SERIOUSLY NRA!!! Video games and movies AGAIN?! (Sorry y'all, I just saw it for the first time.)—
Natalie Brown (@nataliekins) December 22, 2012
It didn’t take long after the initial shock wore off for people to wonder whom to blame for the Sandy Hook Elementary massacre. We had a name, and then a photo of the shooter, but his death by his own weapon, coupled with a lack of information and a clear motive, left many wanting another target for their anger: guns, mental illness, an absence of God, violent movies or maybe video games. Many soon settled on the NRA as a suitable substitute.
In this morning’s presser, NRA chief Wayne LaPierre wasn’t willing to accept that role, deflecting blame on the media and entertainment industry. Obama advisor David Axelrod took an early swipe at video games and their role in our culture, and gamers made it clear they wouldn’t be associated with gun violence. LaPierre’s statement met with a similar response.
Fuck the NRA. They could have just supported the Second Amendment; instead they pointed a finger at the First. Cowards.—
(@chrisberez) December 21, 2012
LaPierre called out a handful of violent games, from mainstream hits like “Grand Theft Auto” to the obscure Flash game “Kindergarten Killer.”
Wayne LaPierre rips media for ignoring video game online called "kindergarten killers"—
Katie Pavlich (@KatiePavlich) December 21, 2012
NRA blasts violent video games as the problem!—
Charlie Spiering (@charliespiering) December 21, 2012
Both NRA opponents and supporters were unconvinced by the supposed link between video game violence and school shootings.

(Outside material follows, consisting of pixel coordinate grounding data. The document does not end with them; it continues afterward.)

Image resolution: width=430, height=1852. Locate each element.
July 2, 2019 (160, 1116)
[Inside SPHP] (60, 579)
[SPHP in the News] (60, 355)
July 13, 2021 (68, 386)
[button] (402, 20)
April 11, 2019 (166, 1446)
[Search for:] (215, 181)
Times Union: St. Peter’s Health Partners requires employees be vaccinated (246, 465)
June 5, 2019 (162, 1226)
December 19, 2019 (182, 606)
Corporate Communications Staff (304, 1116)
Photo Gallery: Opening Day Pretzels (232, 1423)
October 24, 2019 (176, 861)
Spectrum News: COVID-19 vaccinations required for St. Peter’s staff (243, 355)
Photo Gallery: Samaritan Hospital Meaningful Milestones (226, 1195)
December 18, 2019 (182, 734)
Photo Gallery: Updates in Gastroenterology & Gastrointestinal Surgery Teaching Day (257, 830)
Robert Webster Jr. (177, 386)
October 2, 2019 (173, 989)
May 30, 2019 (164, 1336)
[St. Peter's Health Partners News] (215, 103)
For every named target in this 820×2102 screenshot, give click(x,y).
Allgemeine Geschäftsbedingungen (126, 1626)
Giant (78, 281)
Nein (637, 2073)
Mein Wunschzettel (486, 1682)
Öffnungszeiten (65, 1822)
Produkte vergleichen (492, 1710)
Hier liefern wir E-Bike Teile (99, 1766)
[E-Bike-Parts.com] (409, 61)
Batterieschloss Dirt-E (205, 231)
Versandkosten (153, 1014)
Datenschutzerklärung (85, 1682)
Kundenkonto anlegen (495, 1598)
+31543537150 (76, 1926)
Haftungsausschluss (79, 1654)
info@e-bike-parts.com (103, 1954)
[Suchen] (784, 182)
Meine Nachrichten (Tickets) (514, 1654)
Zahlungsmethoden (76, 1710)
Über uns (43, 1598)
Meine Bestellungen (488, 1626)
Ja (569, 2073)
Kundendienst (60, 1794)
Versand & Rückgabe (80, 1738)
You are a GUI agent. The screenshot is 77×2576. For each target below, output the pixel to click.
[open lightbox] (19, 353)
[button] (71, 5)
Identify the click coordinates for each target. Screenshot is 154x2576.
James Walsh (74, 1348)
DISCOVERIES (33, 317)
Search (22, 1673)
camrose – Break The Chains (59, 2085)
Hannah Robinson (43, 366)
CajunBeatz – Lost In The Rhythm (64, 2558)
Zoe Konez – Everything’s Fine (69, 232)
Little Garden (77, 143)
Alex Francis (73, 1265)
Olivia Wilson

Violent video games? Come the eff on!—
Chris Barron (@ChrisRBarron) December 21, 2012
i was all in with LaPierre until this video game nonsense.—
David Harsanyi (@davidharsanyi) December 21, 2012
Not really thrilled the NRA is going after video games.—
Redness (@maryclimer) December 21, 2012
Right about the media, but blaming video games and movies is almost as dumb as blaming guns for violence.—
AG (D) (@AG_Conservative) December 21, 2012
Dear NRA, if getting rid of guns doesn't stop gun violence, what makes you think getting rid of video games would? Ugh.—
Emily Zanotti (@emzanotti) December 21, 2012
Instinct to ban violent movies/video games is like the instinct to ban guns. Doesn't address the real problem & punishes the law-abiding.—
Jedediah Bila (@JedediahBila) December 21, 2012
Does LaPierre think that video games are more to blame than the NRA's buying off of politicians? This man is devious and diabolical.—
(@rolandsmartin) December 21, 2012
NRA logic: kids play too many video games with guns in them. We need more guns in every school—
Arianna Huffington (@ariannahuff) December 21, 2012
I love the NRA but they need to relax on blaming video games. Thats an idiotic statement. Blame the people who kill. Period.—
Josh C (@joshc333) December 21, 2012
Hey NRA, I play video games. In the wrong hands your hobby kills people. In the wrong hands my hobby is mistaken for a remote by old people.—
Dave Columbo (@DavidColumbo) December 22, 2012
Not everyone was so quick to dismiss a connection between games and violence in American culture.
Thank you NRA for going after violent video games. Media isn't talking about it, but it's a problem. It's corruption, not "entertainment."—
Demetrius Minor (@dminor85) December 21, 2012
For now, though, the NRA seems to have few allies in its crusade against violent entertainment, and this morning’s presser might have cost it the support of those who enjoy shooting firearms, even if they’re virtual ones.